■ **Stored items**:
BEGIN

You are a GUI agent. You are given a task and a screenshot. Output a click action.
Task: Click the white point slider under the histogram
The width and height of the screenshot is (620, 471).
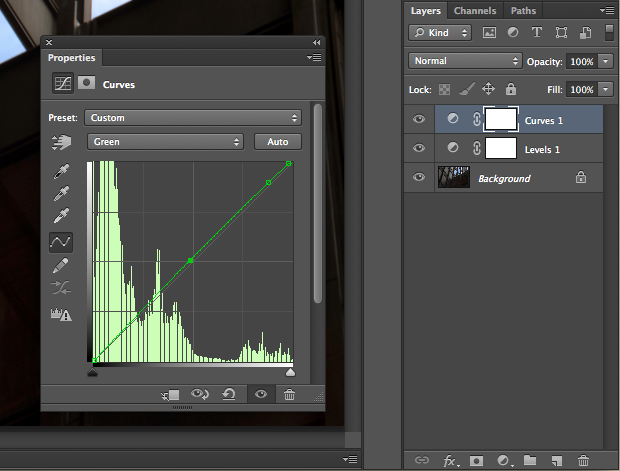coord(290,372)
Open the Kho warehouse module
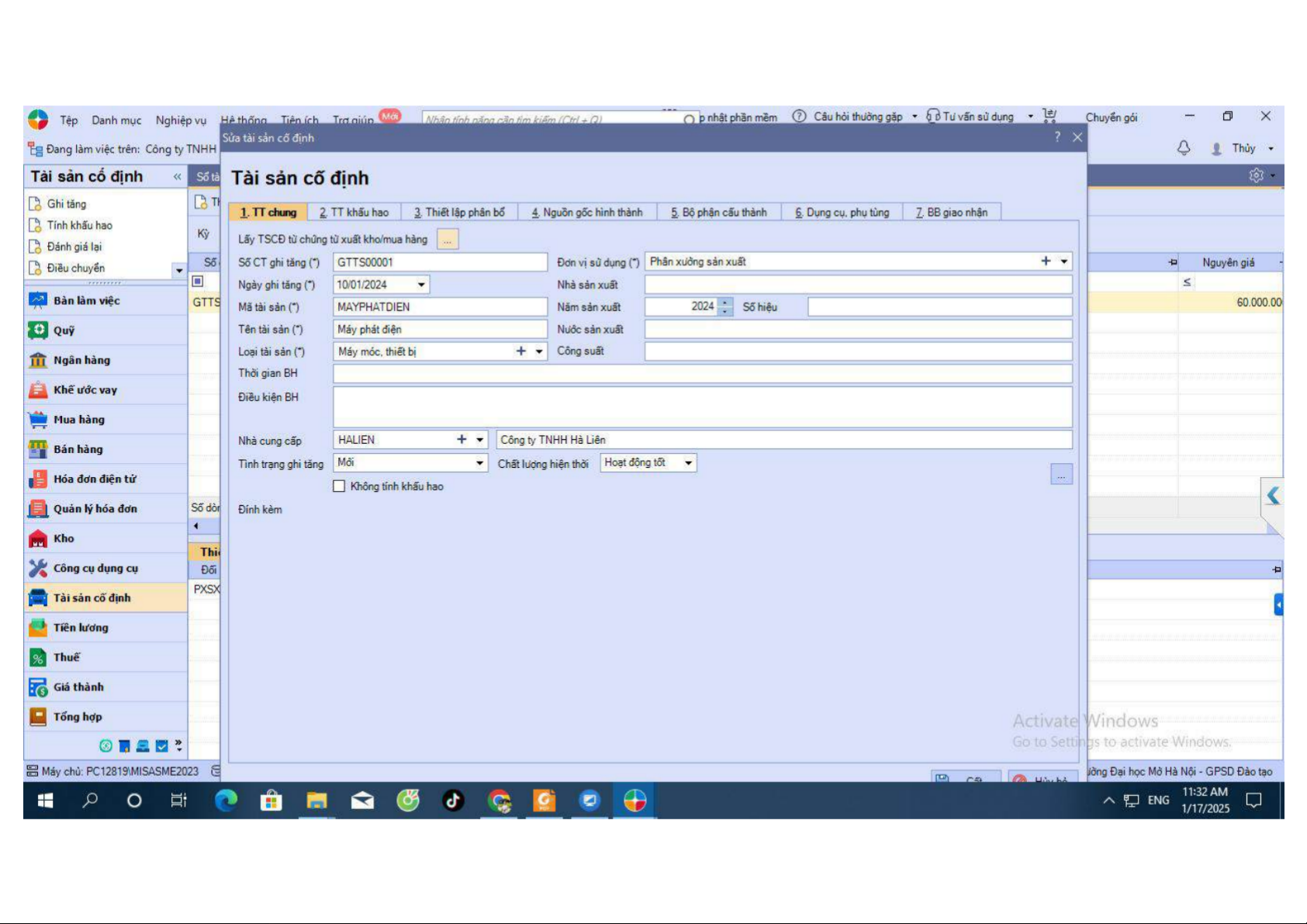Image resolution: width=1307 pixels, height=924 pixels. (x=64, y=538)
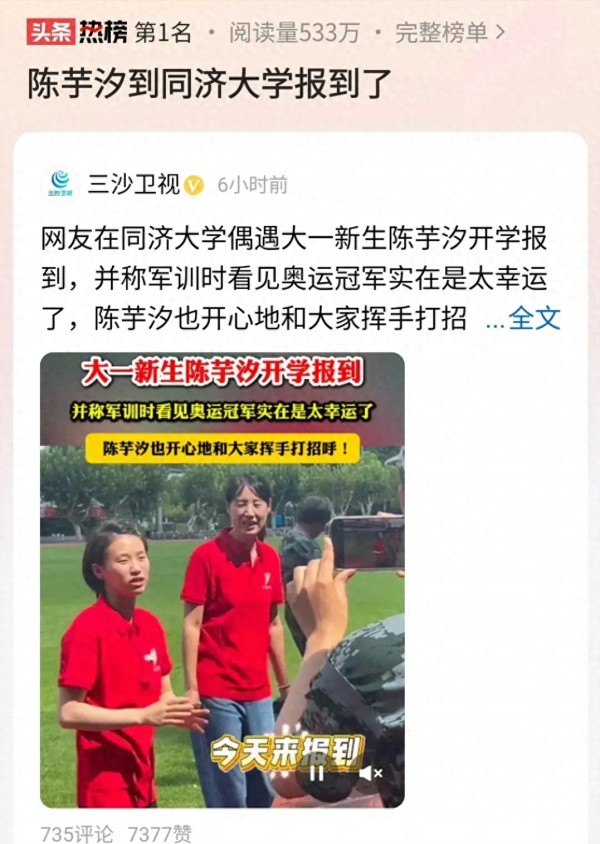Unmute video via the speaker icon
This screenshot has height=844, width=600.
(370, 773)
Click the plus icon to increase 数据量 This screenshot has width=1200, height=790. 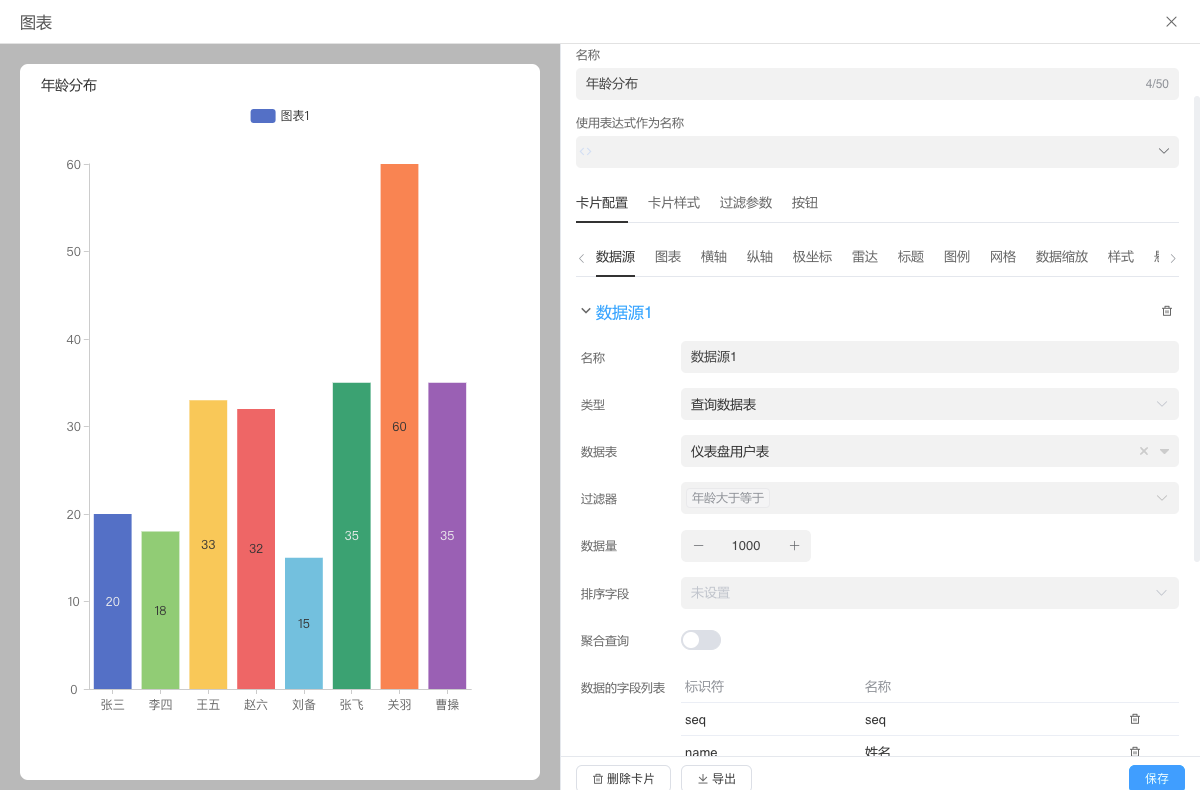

END

The task calls for repeating each line above exactly while excluding the pictures.

■ **SOLVED PROBLEM**:
You are a GUI agent. You are given a task and a screenshot. Output a click action.
Task: Click the white point slider under the histogram
The width and height of the screenshot is (620, 471).
coord(290,372)
Open the Kho warehouse module
Image resolution: width=1307 pixels, height=924 pixels. (x=64, y=538)
Unmute video via the speaker icon
This screenshot has height=844, width=600.
(370, 773)
Click the plus icon to increase 数据量 This screenshot has width=1200, height=790. 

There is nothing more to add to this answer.